**Aim of the task**
Rewrite every line of the records below as a numbered list, omitting any blank lines.

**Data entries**
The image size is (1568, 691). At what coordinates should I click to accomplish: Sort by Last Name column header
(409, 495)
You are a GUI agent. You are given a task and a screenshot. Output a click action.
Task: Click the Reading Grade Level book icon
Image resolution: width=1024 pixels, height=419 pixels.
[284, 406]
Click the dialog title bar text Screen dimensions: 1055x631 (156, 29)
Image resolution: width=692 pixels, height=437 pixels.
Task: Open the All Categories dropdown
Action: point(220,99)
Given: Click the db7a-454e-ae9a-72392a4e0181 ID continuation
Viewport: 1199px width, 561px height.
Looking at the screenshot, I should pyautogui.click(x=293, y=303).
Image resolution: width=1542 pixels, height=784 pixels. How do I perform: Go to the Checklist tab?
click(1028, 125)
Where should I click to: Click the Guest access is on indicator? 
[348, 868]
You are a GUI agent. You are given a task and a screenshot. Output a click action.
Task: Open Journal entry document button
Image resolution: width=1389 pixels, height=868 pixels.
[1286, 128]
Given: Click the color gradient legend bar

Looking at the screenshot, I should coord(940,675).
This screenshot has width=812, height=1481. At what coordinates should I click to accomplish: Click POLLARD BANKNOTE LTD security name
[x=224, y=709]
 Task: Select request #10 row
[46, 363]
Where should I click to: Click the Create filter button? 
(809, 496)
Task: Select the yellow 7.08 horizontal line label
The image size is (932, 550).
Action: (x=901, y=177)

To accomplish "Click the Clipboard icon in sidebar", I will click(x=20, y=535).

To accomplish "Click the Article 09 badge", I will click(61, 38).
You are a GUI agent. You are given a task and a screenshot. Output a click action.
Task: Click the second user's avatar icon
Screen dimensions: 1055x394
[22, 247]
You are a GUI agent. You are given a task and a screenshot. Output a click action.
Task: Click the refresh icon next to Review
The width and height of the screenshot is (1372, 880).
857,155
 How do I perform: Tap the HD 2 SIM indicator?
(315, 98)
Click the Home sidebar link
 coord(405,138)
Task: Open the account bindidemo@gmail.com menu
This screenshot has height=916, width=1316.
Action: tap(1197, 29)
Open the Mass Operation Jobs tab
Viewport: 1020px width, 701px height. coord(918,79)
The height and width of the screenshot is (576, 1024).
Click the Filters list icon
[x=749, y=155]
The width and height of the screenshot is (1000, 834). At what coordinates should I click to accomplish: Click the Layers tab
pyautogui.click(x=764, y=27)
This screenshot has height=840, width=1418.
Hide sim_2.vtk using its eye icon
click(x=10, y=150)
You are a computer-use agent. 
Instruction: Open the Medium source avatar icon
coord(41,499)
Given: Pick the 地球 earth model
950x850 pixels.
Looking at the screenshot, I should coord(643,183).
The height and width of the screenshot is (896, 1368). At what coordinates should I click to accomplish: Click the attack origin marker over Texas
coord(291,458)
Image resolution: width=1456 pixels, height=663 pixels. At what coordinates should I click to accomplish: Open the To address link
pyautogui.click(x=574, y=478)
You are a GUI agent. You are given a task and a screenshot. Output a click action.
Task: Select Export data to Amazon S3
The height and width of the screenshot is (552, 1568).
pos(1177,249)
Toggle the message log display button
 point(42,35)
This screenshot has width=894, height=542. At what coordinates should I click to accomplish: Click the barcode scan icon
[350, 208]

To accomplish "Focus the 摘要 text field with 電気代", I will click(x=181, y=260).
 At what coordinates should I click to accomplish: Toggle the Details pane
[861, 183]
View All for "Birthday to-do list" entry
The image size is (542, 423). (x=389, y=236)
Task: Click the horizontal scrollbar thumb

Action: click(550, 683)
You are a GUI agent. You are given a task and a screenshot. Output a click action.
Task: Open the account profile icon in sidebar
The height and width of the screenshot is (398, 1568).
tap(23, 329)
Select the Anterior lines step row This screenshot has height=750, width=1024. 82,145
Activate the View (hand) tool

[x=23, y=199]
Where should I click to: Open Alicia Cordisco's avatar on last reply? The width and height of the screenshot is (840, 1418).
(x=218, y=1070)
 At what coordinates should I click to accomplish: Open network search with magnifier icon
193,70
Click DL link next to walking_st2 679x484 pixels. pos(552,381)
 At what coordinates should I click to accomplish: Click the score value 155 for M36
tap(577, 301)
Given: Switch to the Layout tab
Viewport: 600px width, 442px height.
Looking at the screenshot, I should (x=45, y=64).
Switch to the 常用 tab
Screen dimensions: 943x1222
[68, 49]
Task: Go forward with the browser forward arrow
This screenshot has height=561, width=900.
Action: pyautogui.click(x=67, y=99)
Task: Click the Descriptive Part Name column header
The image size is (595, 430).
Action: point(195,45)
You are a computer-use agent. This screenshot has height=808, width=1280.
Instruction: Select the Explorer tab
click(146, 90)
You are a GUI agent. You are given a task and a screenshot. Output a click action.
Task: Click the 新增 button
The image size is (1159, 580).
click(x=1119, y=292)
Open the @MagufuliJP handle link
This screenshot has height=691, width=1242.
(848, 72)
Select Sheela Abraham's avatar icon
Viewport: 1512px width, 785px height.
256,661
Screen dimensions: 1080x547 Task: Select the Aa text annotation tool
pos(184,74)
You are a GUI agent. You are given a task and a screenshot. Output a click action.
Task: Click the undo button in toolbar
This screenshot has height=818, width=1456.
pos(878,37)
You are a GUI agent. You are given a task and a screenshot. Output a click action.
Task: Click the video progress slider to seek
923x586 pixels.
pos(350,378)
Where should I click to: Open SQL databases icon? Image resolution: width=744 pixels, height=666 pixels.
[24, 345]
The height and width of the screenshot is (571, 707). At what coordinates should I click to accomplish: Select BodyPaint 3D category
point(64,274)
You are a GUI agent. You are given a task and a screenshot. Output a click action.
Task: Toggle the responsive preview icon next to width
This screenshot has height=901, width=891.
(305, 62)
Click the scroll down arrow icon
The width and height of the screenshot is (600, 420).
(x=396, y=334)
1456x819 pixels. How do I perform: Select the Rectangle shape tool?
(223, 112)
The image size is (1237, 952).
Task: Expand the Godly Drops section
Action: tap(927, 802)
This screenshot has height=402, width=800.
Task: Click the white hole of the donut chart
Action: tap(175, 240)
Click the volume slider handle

**Worked answer**
1. The image size is (1568, 691). At what coordinates should I click to accomplish: Sort by Last Name column header
2. (409, 495)
3. You are a GUI agent. You are given a task and a screenshot. Output a click action.
4. Task: Click the Reading Grade Level book icon
5. Image resolution: width=1024 pixels, height=419 pixels.
6. [284, 406]
7. Click the dialog title bar text Screen dimensions: 1055x631 (156, 29)
8. Image resolution: width=692 pixels, height=437 pixels.
9. Task: Open the All Categories dropdown
10. Action: point(220,99)
11. Given: Click the db7a-454e-ae9a-72392a4e0181 ID continuation
12. Viewport: 1199px width, 561px height.
13. Looking at the screenshot, I should pyautogui.click(x=293, y=303).
14. Image resolution: width=1542 pixels, height=784 pixels. How do I perform: Go to the Checklist tab?
15. click(1028, 125)
16. Where should I click to: Click the Guest access is on indicator? 
17. [348, 868]
18. You are a GUI agent. You are given a task and a screenshot. Output a click action.
19. Task: Open Journal entry document button
20. Image resolution: width=1389 pixels, height=868 pixels.
21. [1286, 128]
22. Given: Click the color gradient legend bar
23. Looking at the screenshot, I should coord(940,675).
24. This screenshot has width=812, height=1481. At what coordinates should I click to accomplish: Click POLLARD BANKNOTE LTD security name
25. [x=224, y=709]
26.  Task: Select request #10 row
27. [46, 363]
28. Where should I click to: Click the Create filter button? 
29. (809, 496)
30. Task: Select the yellow 7.08 horizontal line label
31. The image size is (932, 550).
32. Action: (x=901, y=177)
33. To accomplish "Click the Clipboard icon in sidebar", I will click(x=20, y=535).
34. To accomplish "Click the Article 09 badge", I will click(61, 38).
35. You are a GUI agent. You are given a task and a screenshot. Output a click action.
36. Task: Click the second user's avatar icon
37. Screen dimensions: 1055x394
38. [22, 247]
39. You are a GUI agent. You are given a task and a screenshot. Output a click action.
40. Task: Click the refresh icon next to Review
41. The width and height of the screenshot is (1372, 880).
42. 857,155
43.  How do I perform: Tap the HD 2 SIM indicator?
44. (315, 98)
45. Click the Home sidebar link
46.  coord(405,138)
47. Task: Open the account bindidemo@gmail.com menu
48. This screenshot has height=916, width=1316.
49. Action: tap(1197, 29)
50. Open the Mass Operation Jobs tab
51. Viewport: 1020px width, 701px height. coord(918,79)
52. The height and width of the screenshot is (576, 1024).
53. Click the Filters list icon
54. [x=749, y=155]
55. The width and height of the screenshot is (1000, 834). At what coordinates should I click to accomplish: Click the Layers tab
56. pyautogui.click(x=764, y=27)
57. This screenshot has height=840, width=1418.
58. Hide sim_2.vtk using its eye icon
59. click(x=10, y=150)
60. You are a computer-use agent. 
61. Instruction: Open the Medium source avatar icon
62. coord(41,499)
63. Given: Pick the 地球 earth model
64. 950x850 pixels.
65. Looking at the screenshot, I should coord(643,183).
66. The height and width of the screenshot is (896, 1368). At what coordinates should I click to accomplish: Click the attack origin marker over Texas
67. coord(291,458)
68. Image resolution: width=1456 pixels, height=663 pixels. At what coordinates should I click to accomplish: Open the To address link
69. pyautogui.click(x=574, y=478)
70. You are a GUI agent. You are given a task and a screenshot. Output a click action.
71. Task: Select Export data to Amazon S3
72. The height and width of the screenshot is (552, 1568).
73. pos(1177,249)
74. Toggle the message log display button
75.  point(42,35)
76. This screenshot has width=894, height=542. At what coordinates should I click to accomplish: Click the barcode scan icon
77. [350, 208]
78. To accomplish "Focus the 摘要 text field with 電気代", I will click(x=181, y=260).
79.  At what coordinates should I click to accomplish: Toggle the Details pane
80. [861, 183]
81. View All for "Birthday to-do list" entry
82. The image size is (542, 423). (x=389, y=236)
83. Task: Click the horizontal scrollbar thumb
84. Action: click(550, 683)
85. You are a GUI agent. You are given a task and a screenshot. Output a click action.
86. Task: Open the account profile icon in sidebar
87. The height and width of the screenshot is (398, 1568).
88. tap(23, 329)
89. Select the Anterior lines step row This screenshot has height=750, width=1024. 82,145
90. Activate the View (hand) tool
91. [x=23, y=199]
92. Where should I click to: Open Alicia Cordisco's avatar on last reply? The width and height of the screenshot is (840, 1418).
93. (x=218, y=1070)
94.  At what coordinates should I click to accomplish: Open network search with magnifier icon
95. 193,70
96. Click DL link next to walking_st2 679x484 pixels. pos(552,381)
97.  At what coordinates should I click to accomplish: Click the score value 155 for M36
98. tap(577, 301)
99. Given: Switch to the Layout tab
100. Viewport: 600px width, 442px height.
101. Looking at the screenshot, I should (x=45, y=64).
102. Switch to the 常用 tab
103. Screen dimensions: 943x1222
104. [68, 49]
105. Task: Go forward with the browser forward arrow
106. This screenshot has height=561, width=900.
107. Action: pyautogui.click(x=67, y=99)
108. Task: Click the Descriptive Part Name column header
109. The image size is (595, 430).
110. Action: point(195,45)
111. You are a computer-use agent. This screenshot has height=808, width=1280.
112. Instruction: Select the Explorer tab
113. click(146, 90)
114. You are a GUI agent. You are given a task and a screenshot. Output a click action.
115. Task: Click the 新增 button
116. The image size is (1159, 580).
117. click(x=1119, y=292)
118. Open the @MagufuliJP handle link
119. This screenshot has height=691, width=1242.
120. (848, 72)
121. Select Sheela Abraham's avatar icon
122. Viewport: 1512px width, 785px height.
123. 256,661
124. Screen dimensions: 1080x547 Task: Select the Aa text annotation tool
125. pos(184,74)
126. You are a GUI agent. You are given a task and a screenshot. Output a click action.
127. Task: Click the undo button in toolbar
128. This screenshot has height=818, width=1456.
129. pos(878,37)
130. You are a GUI agent. You are given a task and a screenshot. Output a click action.
131. Task: Click the video progress slider to seek
132. 923x586 pixels.
133. pos(350,378)
134. Where should I click to: Open SQL databases icon? Image resolution: width=744 pixels, height=666 pixels.
135. [24, 345]
136. The height and width of the screenshot is (571, 707). At what coordinates should I click to accomplish: Select BodyPaint 3D category
137. point(64,274)
138. You are a GUI agent. You are given a task and a screenshot. Output a click action.
139. Task: Toggle the responsive preview icon next to width
140. This screenshot has height=901, width=891.
141. (305, 62)
142. Click the scroll down arrow icon
143. The width and height of the screenshot is (600, 420).
144. (x=396, y=334)
145. 1456x819 pixels. How do I perform: Select the Rectangle shape tool?
146. (223, 112)
147. The image size is (1237, 952).
148. Task: Expand the Godly Drops section
149. Action: tap(927, 802)
150. This screenshot has height=402, width=800.
151. Task: Click the white hole of the donut chart
152. Action: tap(175, 240)
153. Click the volume slider handle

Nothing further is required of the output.